23.5.23

Cavaleiros de triste figura ou a cruzada dos inquisidores

Chegámos a uma fase histérica da Democracia. Sim, aquele distúrbio que leva a ansiedade a extremos de alterações no funcionamento até fisiológico de pessoas que, assim, perdem controlo sobre si, sem conseguir disfarçar reacções exacerbadas que acompanham emoções. O primeiro exemplo foi logo a interrupção do prometido silêncio e o já habitual regresso das catacumbas dos Presidentes que, acumulando com Professores, tiveram as suas rábulas. Mas concentremo-nos no mundo dos vivos e deixemos quem trepou ao coqueiro em paz: Marcelo resolveu dar lições a João Galamba sobre responsabilidade e visibilidade de quem ocupa cargos públicos. Olha quem! O homem que há décadas tem contribuído para transformar a política num circo mediático! Eu sou do tempo da banhoca no Tejo. Imaginam aquilo com as “breaking news” de hoje?…
Mas adiante, porque é sobretudo a propósito do que se passou na Comissão da TAP que já quase não é sobre a TAP, com direito a transmissão directa nas rádios e televisões nacionais. É no que isto se tornou a que me refiro com este diagnóstico de psiquiatria de bolso, ignorante que sou na matéria e apenas a ela recorrendo para efeitos estilísticos.

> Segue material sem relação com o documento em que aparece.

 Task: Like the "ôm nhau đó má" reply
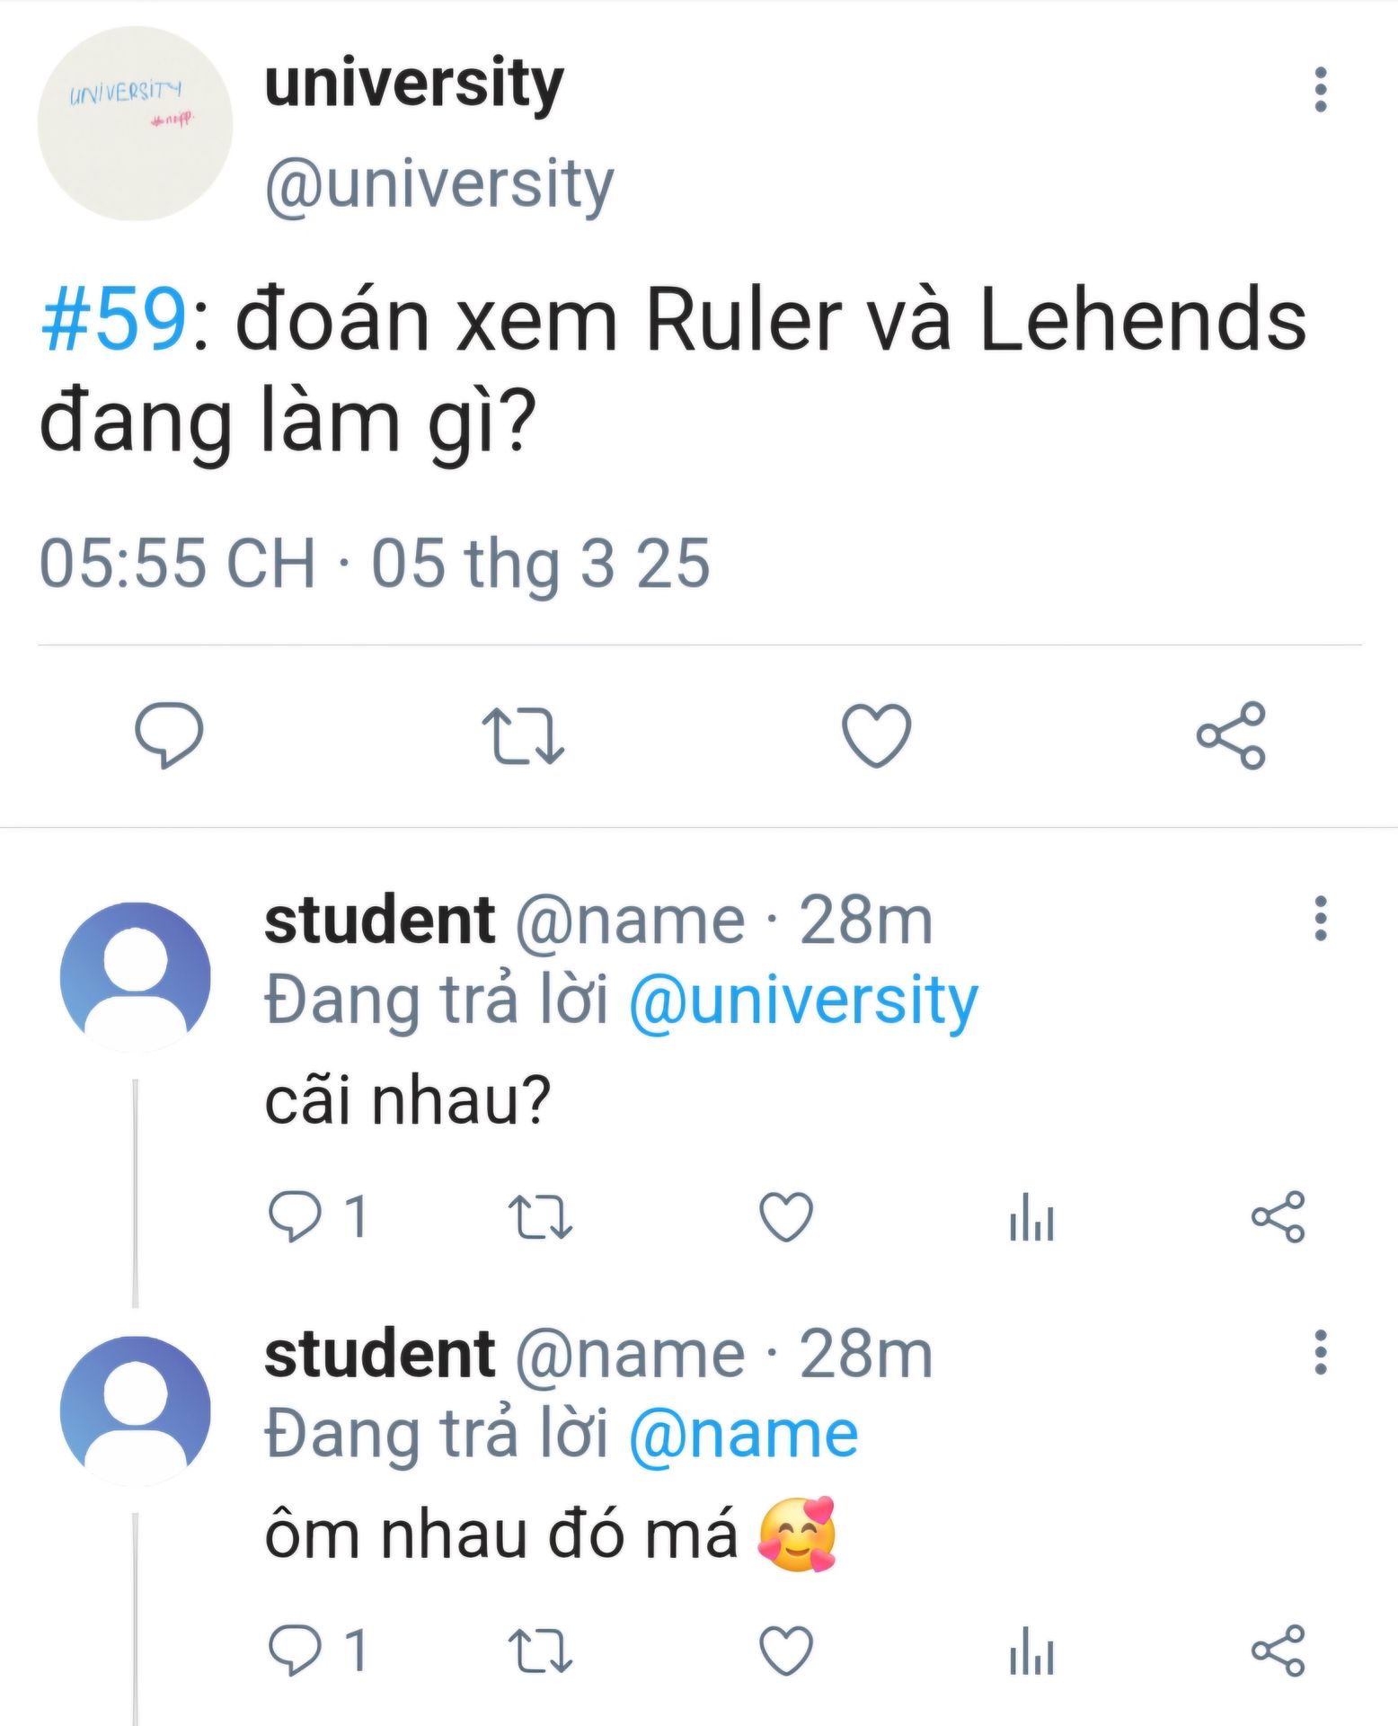pyautogui.click(x=786, y=1650)
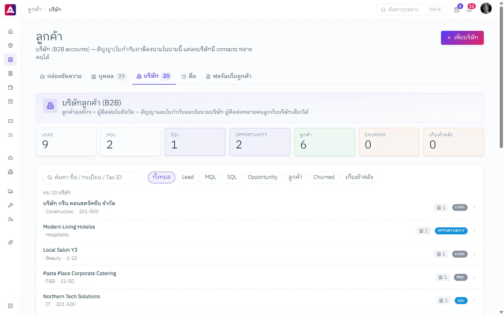Screen dimensions: 504x315
Task: Open the clipboard tasks icon with badge 8
Action: pyautogui.click(x=457, y=9)
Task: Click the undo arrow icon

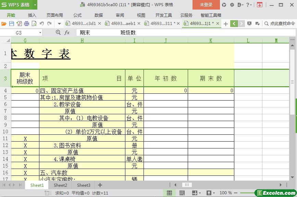Action: click(42, 24)
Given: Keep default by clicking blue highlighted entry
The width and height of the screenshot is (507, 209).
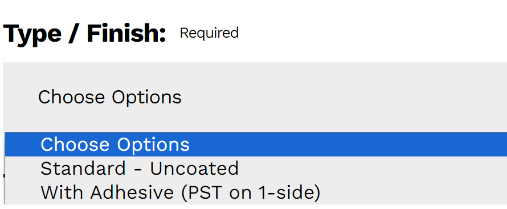Looking at the screenshot, I should click(256, 144).
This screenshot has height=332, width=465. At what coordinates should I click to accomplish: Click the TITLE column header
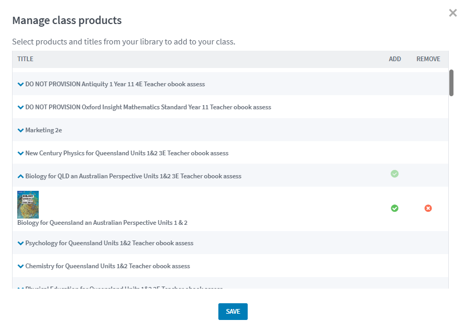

Houve, nas redes sociais, reacções de “body shaming”, próprias dos palhaços do circo, que alguns até, e muito bem, assumem ser, mas desta feita na boca de quem prega inclusão e o fim de descriminações várias. Houve agentes provocadores que, habituados a lutar na lama, angariaram espectadores para o espectáculo, como quem vende pulseiras para as festas brancas no “Allgarve”.

Ouvir e ver aquelas sessões só me lembrou os julgamentos dos casos escabrosos nos tribunais norte-americanos, herança do velho pelourinho. Só que, agora, num país de amadores (e com todo o respeito pelos que dignamente se assumem como tal), tudo a dizer que, não sendo juristas, nem intriguistas, não fizeram senão levantar suspeitas de púlpito errado. (Eu sei, eu sei, é nesta parte que os psiquiatras me podem apontar o efeito boomerang da minha crónica ao falar de histeria).

Consigo imaginar alguns flautistas a transformar certos deputados em ratos e a levá-los para um lugar da Democracia muito pouco digno. Há como que uma espécie de feitiço quase inexplicável (todos sabemos como explicar, na verdade, e por tão óbvia a mesquinhez não queremos nem pronunciar), feitiço antigo que já levou a cruzadas de pobres, ou crianças, com piores destinos do que o lugar de partida e o motivo de viagem deixariam prever. E nesses flautistas não há só políticos, não senhor. Aliás, alguns dos deputados nos intervalos das sessões pareciam ter ido deitar um olho a certos painéis de comentadores. Toda uma produção, minuciosa ao nível da vírgula, que torna difícil a competição por parte de vários especialistas em tiro ao alvo, sendo o alvo alguém que devia era estar a ter tempo para governar. (O senhor que trepou ao coqueiro também se queixava disto, lembram-se?).

Mas tudo aquilo também me fez lembrar a loucura histérica de Dom Quixote: na ânsia de mostrar que quer fazer o bem; na ânsia de defender o comportamento certo no momento certo para um episódio que, não tendo sido presenciado se quis ver relatado para inscrição em livro eterno como se assim tivesse sido; na ânsia de salvar uma Dulcineia - que é Frederico, o que para o caso e a bem da contemporaneidade não importa nada - contra os gigantes que estão no poder; em todas estas ânsias se viram os deputados em tristes figuras.

No final de 2015 fiquei expectante, entusiasmada e optimista com a relevância que o Parlamento português deveria passar a ter no espaço público. O optimismo mantém-se, claro, mas o entusiasmo transmutou-se em vergonha alheia (até com o artificioso Presidente a querer fazer passar a ideia de que está a fazer um favorzinho ao Governo, não usando a “bomba atómica”); e as expectativas resolveram-se definitivamente nestas últimas semanas. Espero que numa próxima, o mais distante possível desta, edição da AR, se os deputados que eu elejo se sentarem na oposição reponham o nível da Casa da Democracia.